的rank是 2 (此数组是2-dimensional)。它的第一个维度(dimension (axis) )的长度是 2, 第二个维度长度是3。

NumPy的array类被称为ndarray

  • ndarray.ndim: 数组的坐标轴(或轴或维度)(axes (dimensions))的个数。
  • ndarray.shape: 数组的维度(dimensions),是由每个维度的length组成的整数元组。
    对于一个n行m列的矩阵(matrix), shape便是(n,m)
  • ndarray.size: 数组的元素(elements)的总数,等于shape的元素的积。
  • ndarray.dtype:一个描述数组的元素的类型的对象。
  • ndarray.itemsize:数组的每个元素的二进制表示的大小。 例如,元素的类型为float64的数组有 8 (=64/8)个itemsize,类型为 complex32itemsize 4 (=32/8)
  • ndarray.data:the buffer containing the actual elements of the array.
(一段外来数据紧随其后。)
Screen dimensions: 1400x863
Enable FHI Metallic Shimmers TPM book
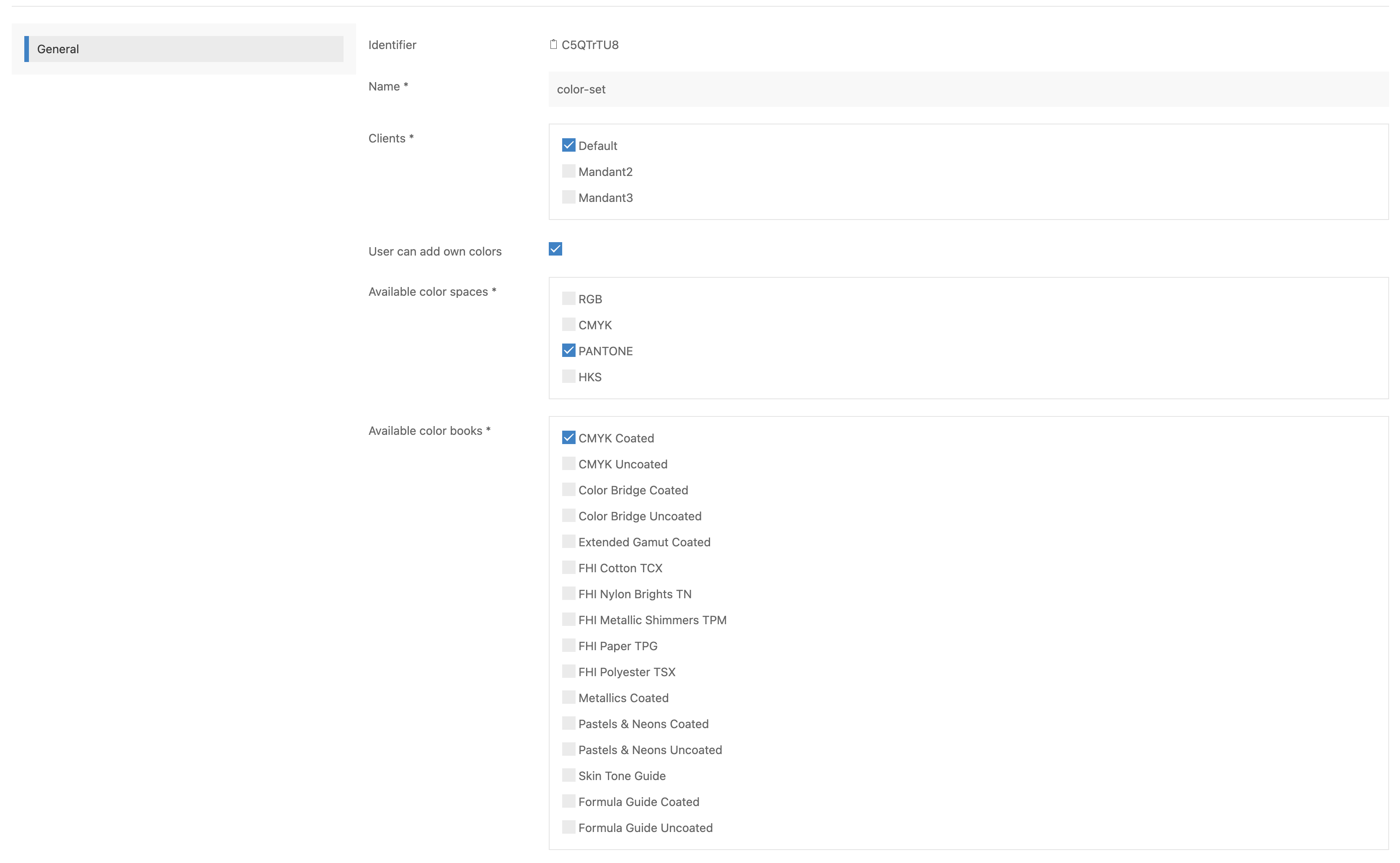pyautogui.click(x=568, y=619)
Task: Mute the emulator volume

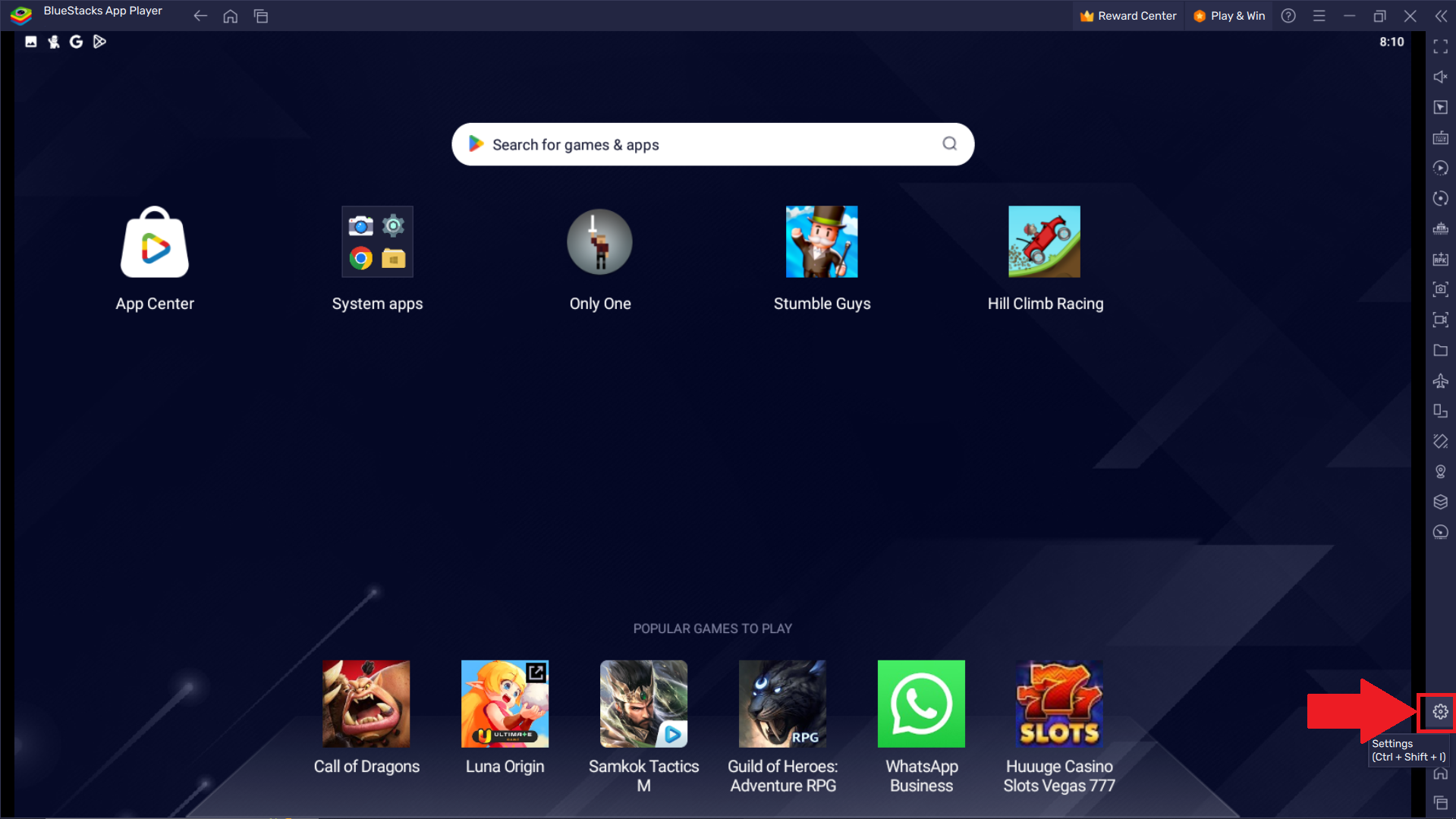Action: [x=1440, y=77]
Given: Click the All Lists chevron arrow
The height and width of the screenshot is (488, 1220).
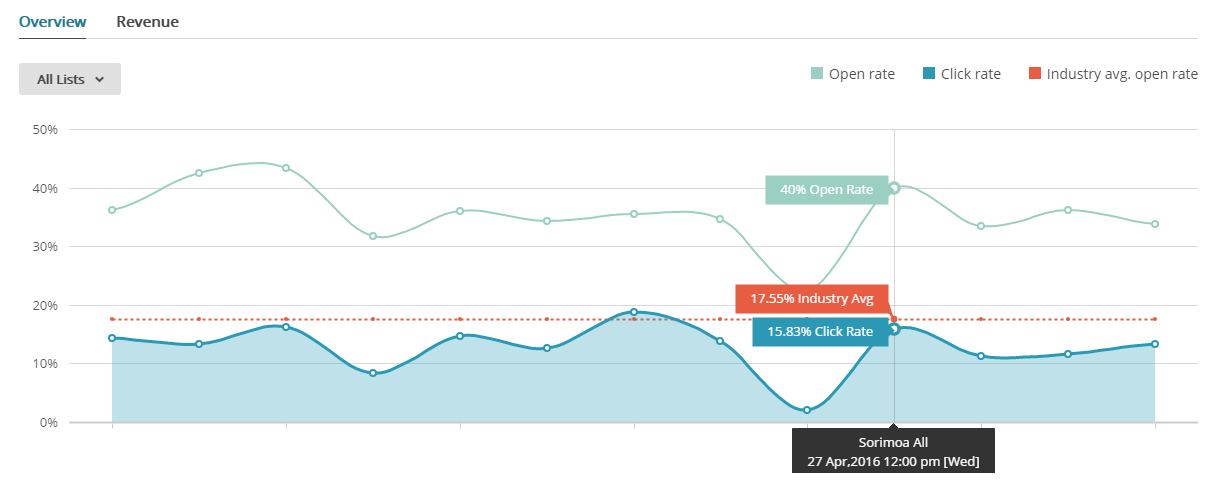Looking at the screenshot, I should click(x=99, y=79).
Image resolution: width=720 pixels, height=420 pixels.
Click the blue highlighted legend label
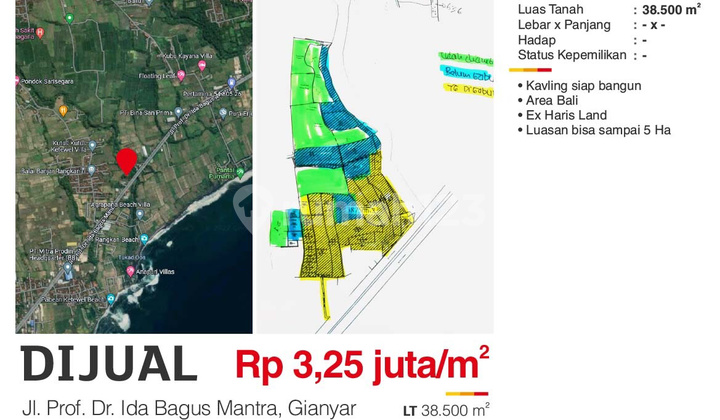tap(465, 72)
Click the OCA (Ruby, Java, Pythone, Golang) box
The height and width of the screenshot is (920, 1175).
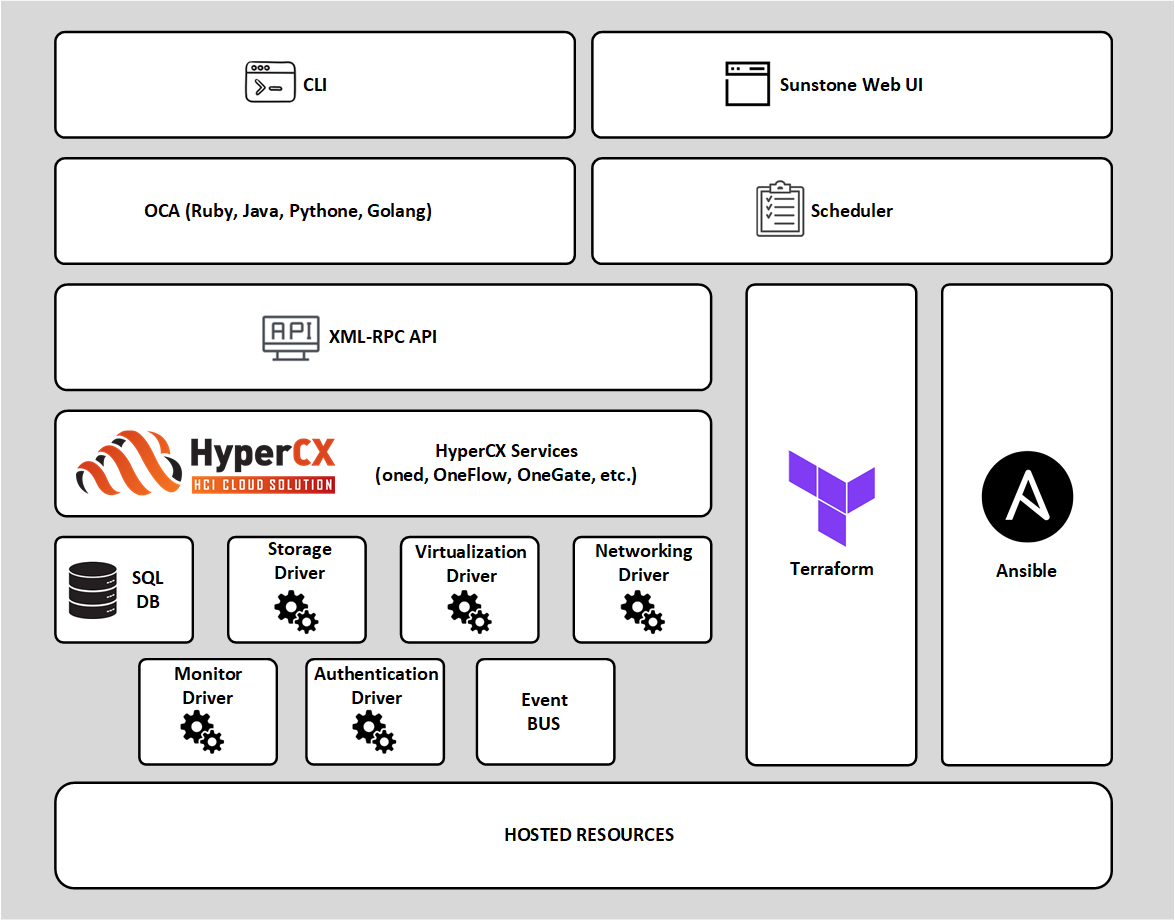[288, 211]
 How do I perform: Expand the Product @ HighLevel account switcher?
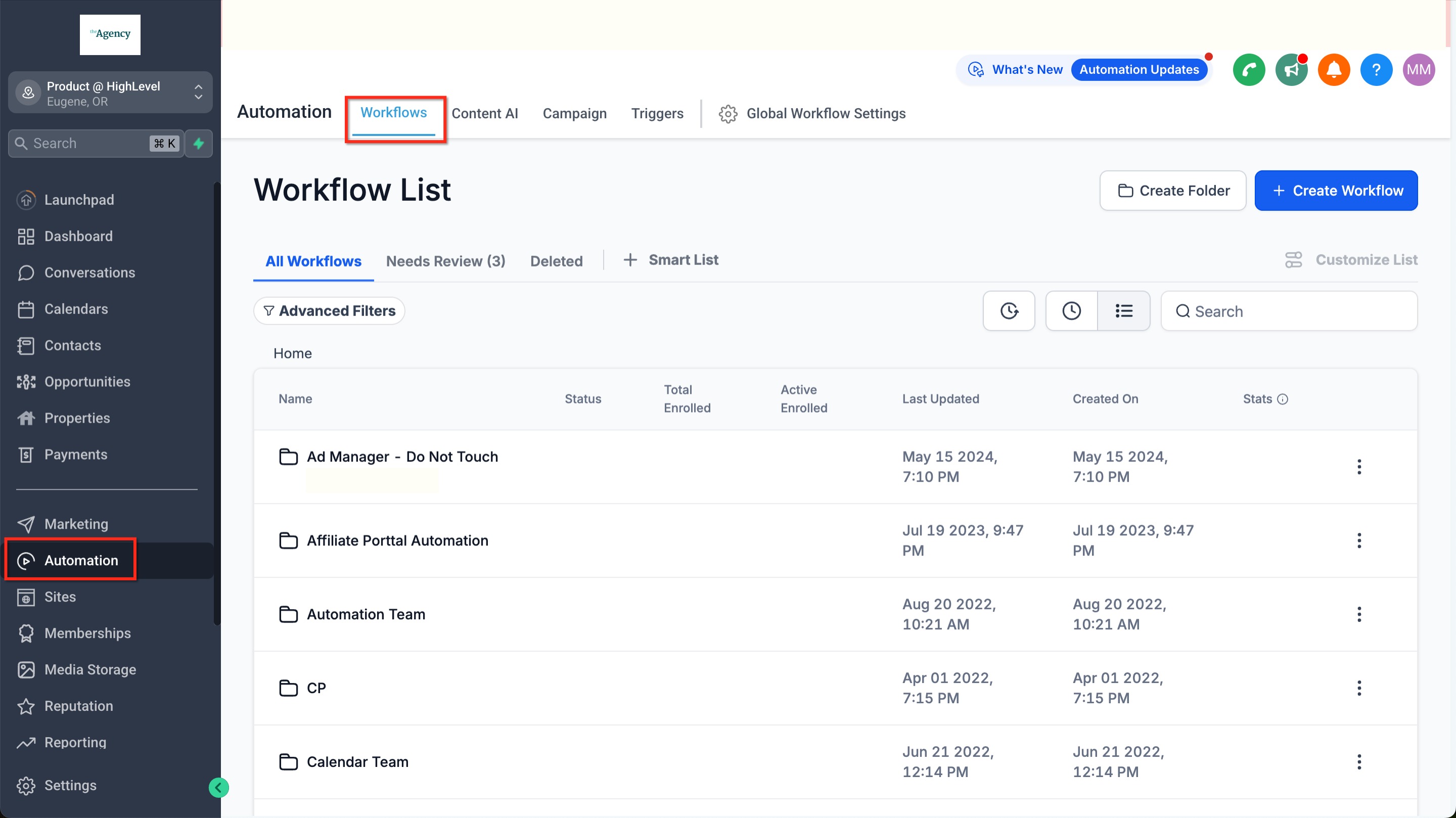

Normally, we won’t need to use this attribute because we will access the elements in an array using indexing facilities.

下面有一些示例:

z = np.array([[ 0,  1,  2,  3,  4],
              [ 5,  6,  7,  8,  9],
              [10, 11, 12, 13, 14]])
t = np.array([z, 2 * z + 1])
t
array([[[ 0,  1,  2,  3,  4],
        [ 5,  6,  7,  8,  9],
        [10, 11, 12, 13, 14]],

       [[ 1,  3,  5,  7,  9],
        [11, 13, 15, 17, 19],
        [21, 23, 25, 27, 29]]])
print('z.ndim = ', z.ndim)
print('t.ndim = ', t.ndim)
z.ndim =  2
t.ndim =  3
print('z.shape = ',z.shape)
print('t.shape = ',t.shape)
z.shape =  (3, 5)
t.shape =  (2, 3, 5)
print('z.size = ',z.size)
print('t.size = ',t.size)
z.size =  15
t.size =  30
t.dtype.name
'int32'
t.itemsize
4
type(t)
numpy.ndarray

ndarray索引

z
array([[ 0,  1,  2,  3,  4],
       [ 5,  6,  7,  8,  9],
       [10, 11, 12, 13, 14]])
z[0]  # 第一行元素
array([0, 1, 2, 3, 4])
z[0, 2] # 第一行的第三个元素
2
t[0]
array([[ 0,  1,  2,  3,  4],
       [ 5,  6,  7,  8,  9],
       [10, 11, 12, 13, 14]])
t[0][2]
array([10, 11, 12, 13, 14])
t[0, 2]
array([10, 11, 12, 13, 14])
t[0, 2, 3]
13
t[0, :2, 2:4]
array([[2, 3],
       [7, 8]])

对于列表

e = [1, 2, 3, 4]
p = [e, e]
p[0][0]
1
p[0,0]  # 这种语法是错误的
---------------------------------------------------------------------------

TypeError                                 Traceback (most recent call last)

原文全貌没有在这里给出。